# Malaga Airport - Car Hire



## Gulliver1 (23 May 2010)

I am flying into Malaga for a 12 day holiday in the beginning of June. 

Can someone please recommend the most reasonable/affordable car hire company they have come across located at Malaga Airport?

Thanks alot.


----------



## battyee (23 May 2010)

Yes ! Try www.yellowcar.com . I have been using them regularly for 10 years. If you use them ask for the 10% discount for regular/trade customers & you may get it. Be aware however that car hire in Spain has become a lot more expensive recently.


----------



## Hillsalt (23 May 2010)

I just did a bit of research on renting a car from Malaga in June. I found www.carjet.com to be the cheapest. I have never used them before but I can't find any bad reviews about them either. 

Compare your car requirements and post here which come out the cheapest. *Yellowcar* worked out dearer for me.


----------



## Gulliver1 (24 May 2010)

carjet is cheaper by 10 euro.


----------



## battyee (24 May 2010)

Don't forget to factor in possible extras such as insurance extras, pick up arrangements,do they need a booking deoposit, petrol ( full tank or pay as you use), etc. Beware some of the dirty little tricks some rental companies come up with.


----------



## fizzelina (25 May 2010)

We use carjet.co.uk to book for when we go to Malaga. But like battyee says there can be extras, we are usually required to pay for full tank of petrol (rather than leave it back full) and if you're not doing much driving on the holiday then you don't use the full tank you had to pay for.


----------



## demoivre (25 May 2010)

I have used doyouspain several times and find them very good and you don't pay anything until you are collecting the car. They are effectively brokers for several car hire companies. The queues at the car hire desks at Malaga airport can be crazy at times but if you are prepared to pay a little more ( usually the case) to avoid those queues take a look at [broken link removed], where they meet you in arrivals and bring you straight to your car..


----------



## chrisboy (25 May 2010)

fizzelina said:


> We use carjet.co.uk to book for when we go to Malaga. But like battyee says there can be extras, we are usually required to pay for full tank of petrol (rather than leave it back full) and if you're not doing much driving on the holiday then you don't use the full tank you had to pay for.

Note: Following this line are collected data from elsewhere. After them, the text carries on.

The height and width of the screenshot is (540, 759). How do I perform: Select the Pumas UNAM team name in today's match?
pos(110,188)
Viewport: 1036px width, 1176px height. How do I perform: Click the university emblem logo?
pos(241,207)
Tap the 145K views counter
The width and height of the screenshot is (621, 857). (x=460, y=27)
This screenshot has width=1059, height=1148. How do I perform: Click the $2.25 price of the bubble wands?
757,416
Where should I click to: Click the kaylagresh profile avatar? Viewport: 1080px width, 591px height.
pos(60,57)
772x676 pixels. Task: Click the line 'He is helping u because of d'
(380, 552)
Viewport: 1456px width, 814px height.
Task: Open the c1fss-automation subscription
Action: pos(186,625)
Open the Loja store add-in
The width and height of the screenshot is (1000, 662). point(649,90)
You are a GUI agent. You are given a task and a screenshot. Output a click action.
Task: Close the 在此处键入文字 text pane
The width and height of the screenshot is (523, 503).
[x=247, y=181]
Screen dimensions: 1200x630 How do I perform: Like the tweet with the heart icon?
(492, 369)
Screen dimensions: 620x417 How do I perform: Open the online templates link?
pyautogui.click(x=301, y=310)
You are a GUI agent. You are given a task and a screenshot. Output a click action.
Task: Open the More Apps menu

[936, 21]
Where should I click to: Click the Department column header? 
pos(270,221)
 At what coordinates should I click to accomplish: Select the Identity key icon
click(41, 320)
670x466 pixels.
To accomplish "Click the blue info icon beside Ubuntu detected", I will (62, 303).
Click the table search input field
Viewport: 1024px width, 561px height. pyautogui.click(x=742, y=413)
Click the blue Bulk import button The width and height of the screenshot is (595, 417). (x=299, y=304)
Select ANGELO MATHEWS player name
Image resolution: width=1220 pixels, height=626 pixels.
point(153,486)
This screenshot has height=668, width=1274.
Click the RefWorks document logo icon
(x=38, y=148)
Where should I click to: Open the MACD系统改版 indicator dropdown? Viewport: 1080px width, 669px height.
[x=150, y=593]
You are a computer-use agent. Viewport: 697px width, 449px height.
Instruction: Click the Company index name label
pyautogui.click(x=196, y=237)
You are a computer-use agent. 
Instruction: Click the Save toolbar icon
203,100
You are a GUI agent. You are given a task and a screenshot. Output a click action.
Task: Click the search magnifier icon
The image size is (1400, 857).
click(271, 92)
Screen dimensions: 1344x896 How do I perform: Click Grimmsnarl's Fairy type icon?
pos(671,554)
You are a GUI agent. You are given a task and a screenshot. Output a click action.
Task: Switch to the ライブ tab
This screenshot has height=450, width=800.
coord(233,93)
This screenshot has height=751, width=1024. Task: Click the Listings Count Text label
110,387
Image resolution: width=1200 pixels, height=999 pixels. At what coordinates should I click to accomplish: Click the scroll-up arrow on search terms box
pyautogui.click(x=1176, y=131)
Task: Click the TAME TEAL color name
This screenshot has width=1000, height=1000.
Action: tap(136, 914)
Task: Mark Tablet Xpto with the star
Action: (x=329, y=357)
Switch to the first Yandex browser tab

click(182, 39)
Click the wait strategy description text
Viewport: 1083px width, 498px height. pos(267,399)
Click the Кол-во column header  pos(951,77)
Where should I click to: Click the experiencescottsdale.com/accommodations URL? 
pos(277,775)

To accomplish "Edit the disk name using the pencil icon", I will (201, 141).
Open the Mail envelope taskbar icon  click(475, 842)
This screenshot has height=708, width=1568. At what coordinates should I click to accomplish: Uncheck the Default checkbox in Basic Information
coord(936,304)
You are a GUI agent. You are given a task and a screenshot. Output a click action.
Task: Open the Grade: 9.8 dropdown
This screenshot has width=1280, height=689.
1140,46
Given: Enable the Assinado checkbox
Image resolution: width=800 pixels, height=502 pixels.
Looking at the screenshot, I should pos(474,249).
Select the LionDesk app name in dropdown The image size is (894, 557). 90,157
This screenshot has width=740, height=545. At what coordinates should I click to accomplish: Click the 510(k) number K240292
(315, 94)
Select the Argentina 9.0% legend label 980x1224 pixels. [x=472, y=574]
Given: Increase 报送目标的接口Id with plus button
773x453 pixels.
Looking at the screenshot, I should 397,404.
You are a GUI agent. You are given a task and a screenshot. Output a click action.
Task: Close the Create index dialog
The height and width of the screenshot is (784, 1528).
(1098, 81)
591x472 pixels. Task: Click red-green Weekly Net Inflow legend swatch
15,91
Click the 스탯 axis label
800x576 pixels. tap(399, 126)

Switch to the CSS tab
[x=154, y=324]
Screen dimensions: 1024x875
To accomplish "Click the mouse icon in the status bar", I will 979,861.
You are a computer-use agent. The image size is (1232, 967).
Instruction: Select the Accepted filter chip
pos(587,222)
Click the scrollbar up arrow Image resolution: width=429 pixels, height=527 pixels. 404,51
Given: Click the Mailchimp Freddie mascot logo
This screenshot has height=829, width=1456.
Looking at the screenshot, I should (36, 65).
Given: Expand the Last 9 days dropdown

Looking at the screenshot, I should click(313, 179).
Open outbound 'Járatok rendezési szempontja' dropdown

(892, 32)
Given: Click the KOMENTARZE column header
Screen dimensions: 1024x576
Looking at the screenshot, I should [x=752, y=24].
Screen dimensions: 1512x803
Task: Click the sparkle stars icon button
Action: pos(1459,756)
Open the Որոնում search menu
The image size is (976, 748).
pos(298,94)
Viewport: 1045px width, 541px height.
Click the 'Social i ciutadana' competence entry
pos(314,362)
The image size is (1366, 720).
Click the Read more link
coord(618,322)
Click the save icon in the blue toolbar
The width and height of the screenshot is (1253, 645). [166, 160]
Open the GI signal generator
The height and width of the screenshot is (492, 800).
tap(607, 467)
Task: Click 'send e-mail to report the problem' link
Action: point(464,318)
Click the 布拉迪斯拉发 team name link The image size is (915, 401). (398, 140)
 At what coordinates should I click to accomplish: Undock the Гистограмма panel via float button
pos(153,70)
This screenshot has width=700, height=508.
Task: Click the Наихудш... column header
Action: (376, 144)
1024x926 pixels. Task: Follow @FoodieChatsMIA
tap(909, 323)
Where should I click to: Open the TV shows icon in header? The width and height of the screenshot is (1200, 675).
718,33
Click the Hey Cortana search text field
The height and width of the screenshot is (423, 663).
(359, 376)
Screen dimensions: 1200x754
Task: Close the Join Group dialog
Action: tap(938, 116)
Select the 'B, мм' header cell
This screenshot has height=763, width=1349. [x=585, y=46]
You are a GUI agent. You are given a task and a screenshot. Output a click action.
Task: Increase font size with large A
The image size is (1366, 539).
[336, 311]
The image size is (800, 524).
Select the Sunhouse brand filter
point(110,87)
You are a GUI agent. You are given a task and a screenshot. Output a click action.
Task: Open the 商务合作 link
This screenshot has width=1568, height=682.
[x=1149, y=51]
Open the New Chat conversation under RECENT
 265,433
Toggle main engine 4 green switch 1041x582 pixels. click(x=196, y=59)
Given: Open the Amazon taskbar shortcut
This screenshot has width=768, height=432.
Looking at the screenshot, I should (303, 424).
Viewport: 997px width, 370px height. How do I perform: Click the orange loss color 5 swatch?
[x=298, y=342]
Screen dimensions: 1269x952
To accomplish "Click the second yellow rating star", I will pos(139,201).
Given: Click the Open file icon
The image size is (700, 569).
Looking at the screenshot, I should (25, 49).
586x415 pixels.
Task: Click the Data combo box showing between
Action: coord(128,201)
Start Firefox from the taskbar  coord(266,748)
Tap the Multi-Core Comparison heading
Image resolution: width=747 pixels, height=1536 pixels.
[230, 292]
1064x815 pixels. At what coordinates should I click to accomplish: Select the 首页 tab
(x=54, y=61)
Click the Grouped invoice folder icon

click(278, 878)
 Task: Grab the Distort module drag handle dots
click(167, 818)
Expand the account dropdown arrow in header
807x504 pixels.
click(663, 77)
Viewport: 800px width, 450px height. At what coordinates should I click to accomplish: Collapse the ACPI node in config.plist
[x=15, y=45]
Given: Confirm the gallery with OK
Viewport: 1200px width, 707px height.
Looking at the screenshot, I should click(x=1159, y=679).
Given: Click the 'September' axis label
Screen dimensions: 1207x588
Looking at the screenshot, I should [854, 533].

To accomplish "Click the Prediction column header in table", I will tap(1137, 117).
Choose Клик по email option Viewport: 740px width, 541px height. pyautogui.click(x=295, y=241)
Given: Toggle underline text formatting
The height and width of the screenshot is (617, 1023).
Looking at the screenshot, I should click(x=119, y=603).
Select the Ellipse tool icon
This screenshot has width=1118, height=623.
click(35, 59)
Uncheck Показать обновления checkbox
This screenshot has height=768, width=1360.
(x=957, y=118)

Yeah, i went to san pedro for 2 weeks last year, and was charged 75 euro for tank of diesel.. Did a good bit of driving and gave it back half full.. Bit of a rip off..


----------



## sunrock (28 May 2010)

Why don`t you use the ryanair website and the link for cheap car rental.


----------



## beetroot (1 Jun 2010)

*Car hire spain*

I rented a car from http://www.hirecarsinspain.com last year and found them good. They are an agent for http://www.malagacar.com/  who pick you up as you leave departures and bring you accross the road where you pick up your car (and so avoid the long queues downstairs in the airport).


----------



## Hillsalt (1 Jun 2010)

beetroot said:


> I rented a car from http://www.hirecarsinspain.com last year and found them good. They are an agent for http://www.malagacar.com/  who pick you up as you leave departures and bring you accross the road where you pick up your car (and so avoid the long queues downstairs in the airport).



Thanks beetroot. 

I just got a great deal from them and booked a auto Focus for €182 for seven days. 

Cheers


----------



## Gulliver1 (2 Jun 2010)

I got a Focus from a different company for 12 days for €180 all in!!


----------



## 900TS (30 Jul 2010)

Gulliver1,

Mind letting me know who you got the great quote from, and how it worked out? Any hidden extras etc?

Thanks,


----------



## Hillsalt (30 Jul 2010)

www.goldcar.es  is very good too

I will definitely use them again.


----------



## Gulliver1 (31 Jul 2010)

900TS said:


> Gulliver1,
> 
> Mind letting me know who you got the great quote from, and how it worked out? Any hidden extras etc?
> 
> Thanks,


 
Marbesol is the company.

No hidden charges, not even as much as a cent.


----------



## hfp (2 Aug 2010)

i also used malaga car last year.  was very happy with service, picked them because you only had to pay for a half tank of petrol rather than a full tank which suited us because we were only staying for 4 days and not planning on doing a lot of driving.  was a bit worried about what the insurance covered as didn't seem too clear from the wording, and managed to scrape the side of the car.  Pointed out the damage when we returned the car to avoid any nasty surprises on the credit card, but agent wasn't even remotely interested.  Got email from company a few days later confirming that car was returned and all ok.


----------